- [Records from a data source]
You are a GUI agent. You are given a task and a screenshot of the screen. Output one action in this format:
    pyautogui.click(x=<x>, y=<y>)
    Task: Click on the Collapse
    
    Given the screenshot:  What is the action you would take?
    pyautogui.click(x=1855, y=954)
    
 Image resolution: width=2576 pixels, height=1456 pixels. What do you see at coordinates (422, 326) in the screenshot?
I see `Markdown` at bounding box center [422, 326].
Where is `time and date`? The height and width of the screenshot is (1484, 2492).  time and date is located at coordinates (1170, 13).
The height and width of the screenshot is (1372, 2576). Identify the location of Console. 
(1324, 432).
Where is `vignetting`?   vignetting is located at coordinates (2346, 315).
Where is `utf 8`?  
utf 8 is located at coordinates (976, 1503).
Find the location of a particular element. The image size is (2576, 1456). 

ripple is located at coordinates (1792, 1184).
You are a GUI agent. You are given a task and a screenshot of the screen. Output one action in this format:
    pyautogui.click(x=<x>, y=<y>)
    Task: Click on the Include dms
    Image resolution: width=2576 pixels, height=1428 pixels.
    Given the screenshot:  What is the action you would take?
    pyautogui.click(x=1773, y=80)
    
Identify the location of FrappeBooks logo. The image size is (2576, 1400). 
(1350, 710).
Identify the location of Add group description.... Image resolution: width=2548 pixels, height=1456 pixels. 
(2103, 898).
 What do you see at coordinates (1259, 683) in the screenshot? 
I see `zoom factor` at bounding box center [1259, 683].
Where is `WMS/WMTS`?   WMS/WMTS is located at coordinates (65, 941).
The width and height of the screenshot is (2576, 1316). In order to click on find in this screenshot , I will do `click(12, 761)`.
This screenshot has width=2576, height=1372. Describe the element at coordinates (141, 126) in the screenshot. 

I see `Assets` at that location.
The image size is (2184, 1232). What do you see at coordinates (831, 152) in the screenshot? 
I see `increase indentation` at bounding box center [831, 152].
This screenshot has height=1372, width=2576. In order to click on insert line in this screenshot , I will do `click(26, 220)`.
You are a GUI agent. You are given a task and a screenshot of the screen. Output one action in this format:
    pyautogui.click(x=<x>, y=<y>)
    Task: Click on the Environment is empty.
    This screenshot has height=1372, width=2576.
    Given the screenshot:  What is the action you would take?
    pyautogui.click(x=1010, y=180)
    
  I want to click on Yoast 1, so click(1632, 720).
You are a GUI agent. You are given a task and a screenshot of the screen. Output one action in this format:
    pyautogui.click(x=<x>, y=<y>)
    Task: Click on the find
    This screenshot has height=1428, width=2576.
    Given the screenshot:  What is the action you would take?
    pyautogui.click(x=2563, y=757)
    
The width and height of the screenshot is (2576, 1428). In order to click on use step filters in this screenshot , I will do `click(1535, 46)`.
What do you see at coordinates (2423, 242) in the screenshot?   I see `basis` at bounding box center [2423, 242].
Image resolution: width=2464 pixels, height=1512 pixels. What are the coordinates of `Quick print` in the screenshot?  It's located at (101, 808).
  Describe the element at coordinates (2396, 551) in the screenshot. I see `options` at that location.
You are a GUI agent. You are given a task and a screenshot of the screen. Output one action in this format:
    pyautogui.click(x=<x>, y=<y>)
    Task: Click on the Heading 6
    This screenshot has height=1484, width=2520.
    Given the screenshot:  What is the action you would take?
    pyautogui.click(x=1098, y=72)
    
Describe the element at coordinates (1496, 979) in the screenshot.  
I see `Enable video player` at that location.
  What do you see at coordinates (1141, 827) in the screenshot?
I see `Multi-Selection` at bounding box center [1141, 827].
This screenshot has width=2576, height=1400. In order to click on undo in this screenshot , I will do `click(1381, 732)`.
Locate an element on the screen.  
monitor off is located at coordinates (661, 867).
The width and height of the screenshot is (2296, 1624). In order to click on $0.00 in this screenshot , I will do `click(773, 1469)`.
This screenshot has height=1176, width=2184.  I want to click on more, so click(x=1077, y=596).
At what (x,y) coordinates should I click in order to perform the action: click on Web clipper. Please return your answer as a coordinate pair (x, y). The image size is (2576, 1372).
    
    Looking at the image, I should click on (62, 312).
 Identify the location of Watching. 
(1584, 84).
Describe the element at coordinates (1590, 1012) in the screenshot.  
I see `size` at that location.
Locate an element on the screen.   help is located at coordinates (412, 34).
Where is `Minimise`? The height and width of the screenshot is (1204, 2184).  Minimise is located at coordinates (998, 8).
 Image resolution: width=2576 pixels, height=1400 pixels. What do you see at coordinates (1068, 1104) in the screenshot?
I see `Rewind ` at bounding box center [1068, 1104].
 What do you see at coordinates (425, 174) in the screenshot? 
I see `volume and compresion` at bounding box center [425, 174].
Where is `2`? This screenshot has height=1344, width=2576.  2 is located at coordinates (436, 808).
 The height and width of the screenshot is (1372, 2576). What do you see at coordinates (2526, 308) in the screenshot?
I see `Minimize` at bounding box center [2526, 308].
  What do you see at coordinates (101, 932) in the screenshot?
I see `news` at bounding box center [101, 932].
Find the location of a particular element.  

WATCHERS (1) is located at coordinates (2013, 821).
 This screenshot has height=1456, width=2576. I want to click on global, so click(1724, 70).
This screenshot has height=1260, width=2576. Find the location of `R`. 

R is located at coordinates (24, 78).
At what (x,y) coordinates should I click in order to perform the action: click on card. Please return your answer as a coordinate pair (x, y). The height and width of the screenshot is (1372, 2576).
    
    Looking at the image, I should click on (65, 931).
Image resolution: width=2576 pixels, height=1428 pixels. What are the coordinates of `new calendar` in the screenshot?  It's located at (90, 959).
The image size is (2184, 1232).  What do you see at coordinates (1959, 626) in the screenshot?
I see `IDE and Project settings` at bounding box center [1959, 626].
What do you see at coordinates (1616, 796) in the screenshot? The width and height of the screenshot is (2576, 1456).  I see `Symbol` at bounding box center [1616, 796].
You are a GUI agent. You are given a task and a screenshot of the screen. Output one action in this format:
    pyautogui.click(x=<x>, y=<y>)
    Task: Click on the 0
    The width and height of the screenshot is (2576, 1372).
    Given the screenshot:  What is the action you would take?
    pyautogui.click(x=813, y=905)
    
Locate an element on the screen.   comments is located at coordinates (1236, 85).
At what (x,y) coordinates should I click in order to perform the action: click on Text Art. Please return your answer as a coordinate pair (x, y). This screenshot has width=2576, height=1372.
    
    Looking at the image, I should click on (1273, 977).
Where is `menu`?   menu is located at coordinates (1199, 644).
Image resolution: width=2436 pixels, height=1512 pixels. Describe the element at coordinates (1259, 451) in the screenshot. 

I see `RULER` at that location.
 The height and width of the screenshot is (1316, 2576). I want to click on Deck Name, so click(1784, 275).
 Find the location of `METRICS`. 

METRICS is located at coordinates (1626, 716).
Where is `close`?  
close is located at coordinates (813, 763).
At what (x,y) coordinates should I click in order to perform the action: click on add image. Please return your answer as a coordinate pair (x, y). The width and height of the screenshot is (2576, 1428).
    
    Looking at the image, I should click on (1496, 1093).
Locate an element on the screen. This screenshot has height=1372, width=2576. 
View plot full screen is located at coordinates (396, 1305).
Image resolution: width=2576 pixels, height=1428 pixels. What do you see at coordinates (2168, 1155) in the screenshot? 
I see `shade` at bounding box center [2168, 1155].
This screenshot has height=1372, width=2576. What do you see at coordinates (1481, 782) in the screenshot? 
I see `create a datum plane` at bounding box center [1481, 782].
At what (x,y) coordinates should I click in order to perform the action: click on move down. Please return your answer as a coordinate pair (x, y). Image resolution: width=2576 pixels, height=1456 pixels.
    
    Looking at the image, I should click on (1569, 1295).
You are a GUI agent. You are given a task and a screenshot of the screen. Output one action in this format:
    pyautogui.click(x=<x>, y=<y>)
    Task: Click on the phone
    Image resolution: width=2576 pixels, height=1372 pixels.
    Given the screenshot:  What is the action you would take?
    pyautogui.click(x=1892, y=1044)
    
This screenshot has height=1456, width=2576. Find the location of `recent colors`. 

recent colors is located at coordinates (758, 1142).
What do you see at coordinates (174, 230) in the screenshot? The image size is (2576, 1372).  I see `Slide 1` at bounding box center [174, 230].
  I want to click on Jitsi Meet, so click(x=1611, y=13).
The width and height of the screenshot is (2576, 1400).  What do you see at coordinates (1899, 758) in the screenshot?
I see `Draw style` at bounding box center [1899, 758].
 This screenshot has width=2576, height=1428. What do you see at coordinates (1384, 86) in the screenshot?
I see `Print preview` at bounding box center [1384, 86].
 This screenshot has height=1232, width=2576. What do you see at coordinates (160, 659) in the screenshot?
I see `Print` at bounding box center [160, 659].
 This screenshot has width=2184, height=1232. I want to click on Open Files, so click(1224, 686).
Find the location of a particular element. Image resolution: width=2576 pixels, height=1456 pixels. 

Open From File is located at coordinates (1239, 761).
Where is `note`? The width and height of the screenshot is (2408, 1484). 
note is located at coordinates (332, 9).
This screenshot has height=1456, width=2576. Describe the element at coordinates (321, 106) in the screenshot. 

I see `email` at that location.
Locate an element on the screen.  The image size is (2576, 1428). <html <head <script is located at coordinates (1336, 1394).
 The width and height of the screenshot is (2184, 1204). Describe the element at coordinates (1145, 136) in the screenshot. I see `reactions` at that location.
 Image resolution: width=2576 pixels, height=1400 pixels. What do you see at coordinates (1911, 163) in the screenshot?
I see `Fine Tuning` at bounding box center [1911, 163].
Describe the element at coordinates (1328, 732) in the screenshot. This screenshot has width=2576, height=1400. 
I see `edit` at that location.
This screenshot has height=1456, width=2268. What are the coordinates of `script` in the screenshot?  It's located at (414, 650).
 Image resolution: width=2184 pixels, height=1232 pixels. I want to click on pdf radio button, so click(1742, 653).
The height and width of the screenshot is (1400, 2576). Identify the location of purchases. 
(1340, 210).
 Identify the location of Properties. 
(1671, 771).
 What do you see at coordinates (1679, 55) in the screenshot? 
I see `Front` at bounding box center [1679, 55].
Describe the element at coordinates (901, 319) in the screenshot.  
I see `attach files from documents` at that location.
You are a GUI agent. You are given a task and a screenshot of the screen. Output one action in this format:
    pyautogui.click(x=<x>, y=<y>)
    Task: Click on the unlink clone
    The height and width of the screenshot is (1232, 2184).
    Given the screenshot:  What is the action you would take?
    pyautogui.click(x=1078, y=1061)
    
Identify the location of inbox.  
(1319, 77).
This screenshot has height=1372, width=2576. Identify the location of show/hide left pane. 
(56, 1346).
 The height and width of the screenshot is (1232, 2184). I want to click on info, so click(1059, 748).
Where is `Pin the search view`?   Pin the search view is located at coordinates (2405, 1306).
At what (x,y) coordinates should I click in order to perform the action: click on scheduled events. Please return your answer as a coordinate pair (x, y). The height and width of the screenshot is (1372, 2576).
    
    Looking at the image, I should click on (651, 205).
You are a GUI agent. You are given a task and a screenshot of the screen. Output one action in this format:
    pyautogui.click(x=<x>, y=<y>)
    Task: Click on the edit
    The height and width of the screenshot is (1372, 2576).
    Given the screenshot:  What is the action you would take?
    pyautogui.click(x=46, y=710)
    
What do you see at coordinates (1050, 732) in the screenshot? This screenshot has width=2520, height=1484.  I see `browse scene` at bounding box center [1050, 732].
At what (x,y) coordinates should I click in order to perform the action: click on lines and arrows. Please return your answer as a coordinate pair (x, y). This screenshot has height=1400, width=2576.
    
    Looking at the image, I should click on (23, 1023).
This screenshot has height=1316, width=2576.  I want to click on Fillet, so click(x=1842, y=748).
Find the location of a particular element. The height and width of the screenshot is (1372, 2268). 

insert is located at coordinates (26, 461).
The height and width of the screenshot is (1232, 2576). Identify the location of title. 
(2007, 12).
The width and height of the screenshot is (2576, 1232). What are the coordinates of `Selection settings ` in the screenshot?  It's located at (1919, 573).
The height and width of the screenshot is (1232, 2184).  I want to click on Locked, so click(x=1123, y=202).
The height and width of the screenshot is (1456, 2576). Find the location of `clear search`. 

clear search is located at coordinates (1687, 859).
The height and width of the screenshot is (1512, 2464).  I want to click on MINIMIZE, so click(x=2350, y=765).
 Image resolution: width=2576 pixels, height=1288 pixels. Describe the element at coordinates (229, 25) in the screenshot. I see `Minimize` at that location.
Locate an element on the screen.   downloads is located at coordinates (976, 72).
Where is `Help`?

- [WHAT TO WORK ON]
Reproduce the data above word for word, starting at the line containing "Image resolution: width=2464" and ending at the line containing "center [1141, 827].", with both of those lines included.

- [OUTPUT OF THE EXERCISE]
Image resolution: width=2464 pixels, height=1512 pixels. What are the coordinates of `Quick print` in the screenshot?  It's located at (101, 808).
  Describe the element at coordinates (2396, 551) in the screenshot. I see `options` at that location.
You are a GUI agent. You are given a task and a screenshot of the screen. Output one action in this format:
    pyautogui.click(x=<x>, y=<y>)
    Task: Click on the Heading 6
    This screenshot has height=1484, width=2520.
    Given the screenshot:  What is the action you would take?
    pyautogui.click(x=1098, y=72)
    
Describe the element at coordinates (1496, 979) in the screenshot.  
I see `Enable video player` at that location.
  What do you see at coordinates (1141, 827) in the screenshot?
I see `Multi-Selection` at bounding box center [1141, 827].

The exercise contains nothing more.